Le travail est discret, banal, ennuyeux. Il est laborieux. L'imitation est faite d'agitation. On peut la figurer comme une immense représentation théâtrale. Ce sont des réunions, des symposiums, des rapports d'activité, des voyages, des luttes groupusculaires, des remplacements de direction, des commissions, etc. »

Zinoviev applique ce concept d'imitation de travail à l'analyse de la société soviétique dans son ensemble et aussi, de façon plus particulière, au monde de la création intellectuelle, de la recherche scientifique et des universités. On pourra penser à un rapprochement avec le chef-d'oeuvre de Robert Musil, L'homme sans qualité, et à sa description ironique, acerbe mais pleine d'humanité de l'Action parallèle, regroupement de dames aristocratiques et d'intellectuels mondains pour améliorer le climat spirituel de l'empire austro-hongrois, alors que l'on est à la veille de la guerre de 1914-1918 et à l'avant-veille de l'ascension du nazisme.

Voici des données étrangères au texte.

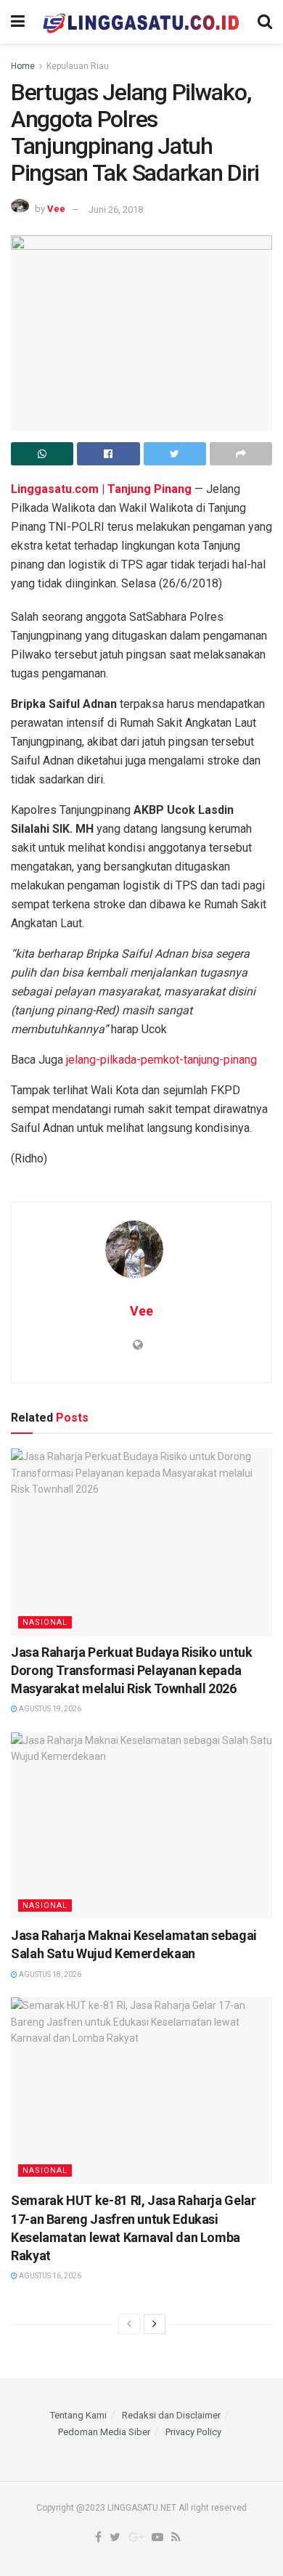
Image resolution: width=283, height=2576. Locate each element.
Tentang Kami (78, 2415)
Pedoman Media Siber (104, 2431)
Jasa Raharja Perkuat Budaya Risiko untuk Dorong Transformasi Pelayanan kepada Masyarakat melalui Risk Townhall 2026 (132, 1670)
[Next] (154, 2324)
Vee (56, 209)
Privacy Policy (193, 2431)
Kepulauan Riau (77, 66)
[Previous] (129, 2324)
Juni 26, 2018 (116, 209)
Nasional (44, 1622)
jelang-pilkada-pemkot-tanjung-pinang (161, 1060)
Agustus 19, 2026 (49, 1709)
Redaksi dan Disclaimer (171, 2415)
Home (23, 66)
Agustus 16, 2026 (49, 2276)
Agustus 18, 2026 (49, 1974)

Le lecteur qui aurait fréquenté certains états-majors du secteur tertiaire, certaines administrations centrales ou certains milieux académiques conviendra sans doute que la description de Zinoviev ne s'applique pas uniquement au système bureaucratique soviétique. Lorsque, après avoir fréquenté pendant plusieurs années le monde des administrations financières françaises, j'ai lu ces lignes --- je ne saurais trop conseiller au lecteur de se reporter au texte intégral --- j'ai eu l'impression précise de lire une analyse pénétrante d'une situation vécue des dizaines de fois. Depuis lors, d'innombrables réunions de groupes de gestion de projet ou de commissions des marchés ont enrichi ma collection d'imitations de travail, et la suite de ce livre ne manquera pas d'y puiser.


1
Il convient de distinguer la démocratie sociale, qui consiste en ce qu'aucune fonction sociale n'est réservée à une catégorie particulière de personnes distinguées par leur naissance, de la démocratie politique, qui établit le pouvoir du peuple, c'est-à-dire le fait que le peuple crée les lois.
2
Que l'on compare simplement, pour s'en convaincre, les poids politiques respectifs du Ministère de l'Agriculture et du vague sous-secrétariat d'État au rattachement variable qui s'occupe de l'industrie.
3
J'y insiste encore : les méthodes décrites ici et d'ailleurs dans l'ensemble de ce livre comme des aberrations reposent toutes, au départ, sur du bon sens et de bonnes idées. C'est leur application systématique qui en fait des catastrophes. On trouvera une synthèse sur la question des modes managériales chez Michel Villette[109].